When you’re considering selling your mid-market education software company, one of the critical decisions you’ll face is which professionals, if any, to involve in the transaction. Typically, sellers consider involving brokers, lawyers, and sometimes accountants. Let’s walk through each to explore their value in your M&A process.
Brokers: Valuable Guides or Auctioneers?
Your experience with brokers will vary significantly based on their role in your transaction. Generally, brokers come in two types:
- Broker as a Guide:
A few rare brokers can be exceptional guides, especially for first-time sellers. The best ones we’ve encountered go deep in helping sellers truly understand and articulate what’s most important to them (see here for our research on seller priorities). Often, their extensive networks prove valuable, particularly when your company might not check every box that public or institutional buyers typically expect. In such cases, these brokers help direct the conversation toward buyers who genuinely appreciate your business. Our experiences in these scenarios have been overwhelmingly positive and we’ve found such brokers worth every penny of the commission they’ve earned.
- Broker as an Auctioneer:
More commonly, brokers take on the role of auctioneers—skilled at generating competitive bidding environments aimed at maximizing sale price. This can be a valuable path, especially for sellers whose primary objective is to achieve the highest possible valuation. However, it’s worth noting how incentives can influence the process. Brokers are typically compensated based on price and are often no longer involved once the deal closes. In many cases, they’ll present optimistic price expectations up front in order to secure an exclusive mandate. But once that exclusivity is in place, it’s not uncommon for those expectations to be walked back as offers come in—leaving sellers in a reactive position, comparing trade-offs under time pressure and potentially feeling boxed into decisions they hadn’t anticipated.
To be clear, there’s nothing wrong with pursuing top dollar. But sellers who care deeply about continuity, legacy, and long-term stewardship should consider how different buyers plan to operate the business going forward and should make sure their broker pays attention to such requirements as well when navigating buyer prospects.
Broker fees are typically around 5% of the purchase price, often with upfront retainers. While some brokers prepare detailed pitch decks and CIMs, we’ve found that candid conversations, clean financial summaries, and open dialogue lead to faster, more productive outcomes—and often spare sellers the time and cost of a highly engineered sale process.

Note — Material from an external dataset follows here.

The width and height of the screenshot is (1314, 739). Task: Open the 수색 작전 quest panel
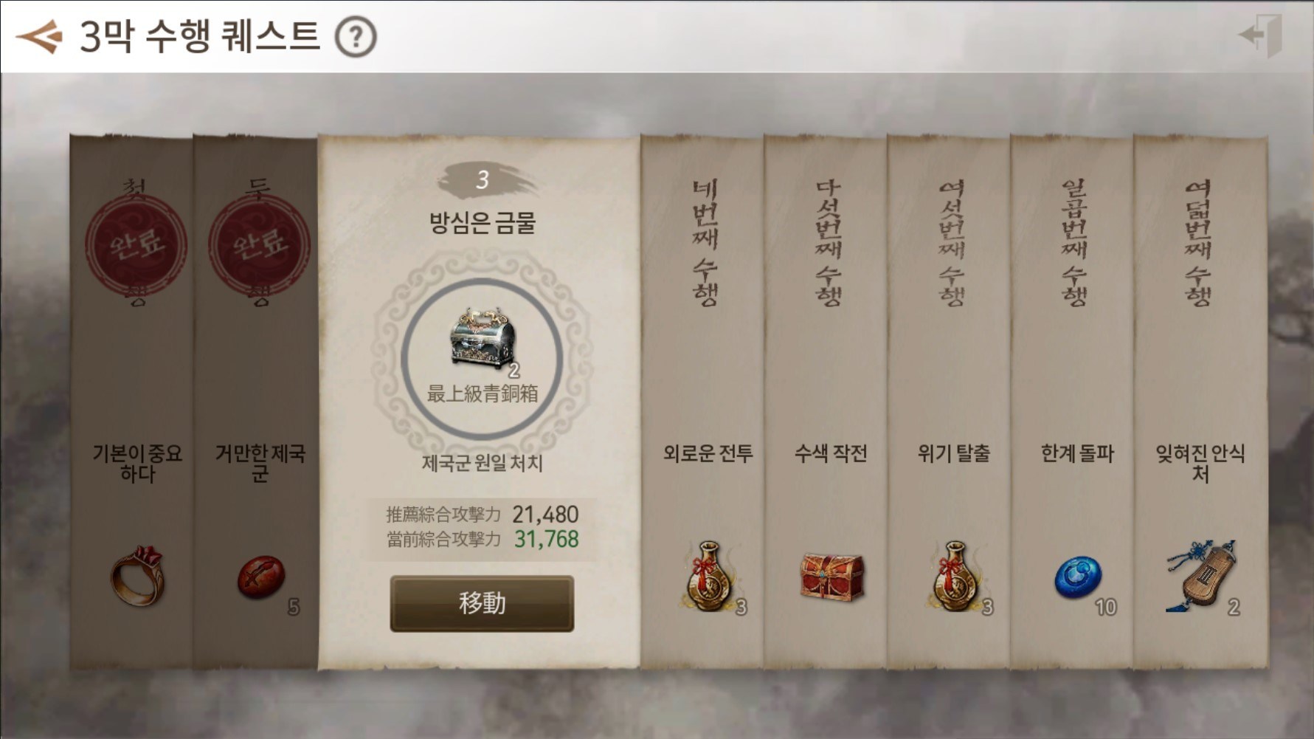pos(826,402)
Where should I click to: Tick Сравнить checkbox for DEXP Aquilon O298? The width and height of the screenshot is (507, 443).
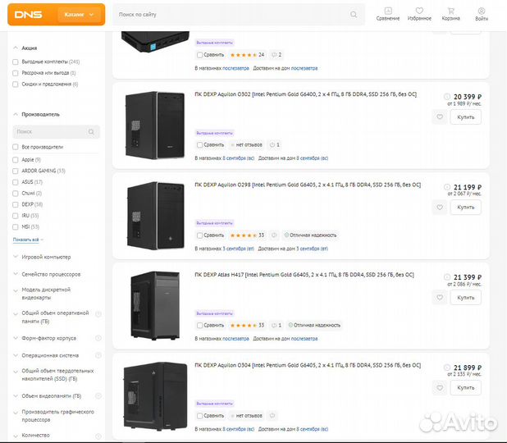point(199,235)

It’s also important to recognize that buyers conduct their own selection process. The way a broker engages with potential acquirers can significantly influence whether serious buyers choose to participate—or opt out. At Continuum, we look for sellers who value not only a fair price, but also the long-term health of their company, the well-being of their employees, and the continuity of customer relationships. While we’re rarely the highest bidder, we’re also not the lowest. We aim to pay fair, market-aligned prices and to be steady, thoughtful stewards of the businesses we acquire.
When a process becomes purely about maximizing price through aggressive bidding, we typically step back. That said, there are brokers who understand that a successful outcome is about more than just price—who work to ensure alignment between seller goals and buyer values. If you choose to work with a broker, we encourage you to clearly articulate your priorities from the beginning and ensure your advisor shares your vision for the company’s future.
Lawyers: Critical to Successful Transactions
Unlike brokers, involving a highly qualified M&A lawyer is essential. You might initially think a less experienced lawyer gives buyers an advantage, but in reality, experienced M&A lawyers streamline negotiations and understand standard, fair practices.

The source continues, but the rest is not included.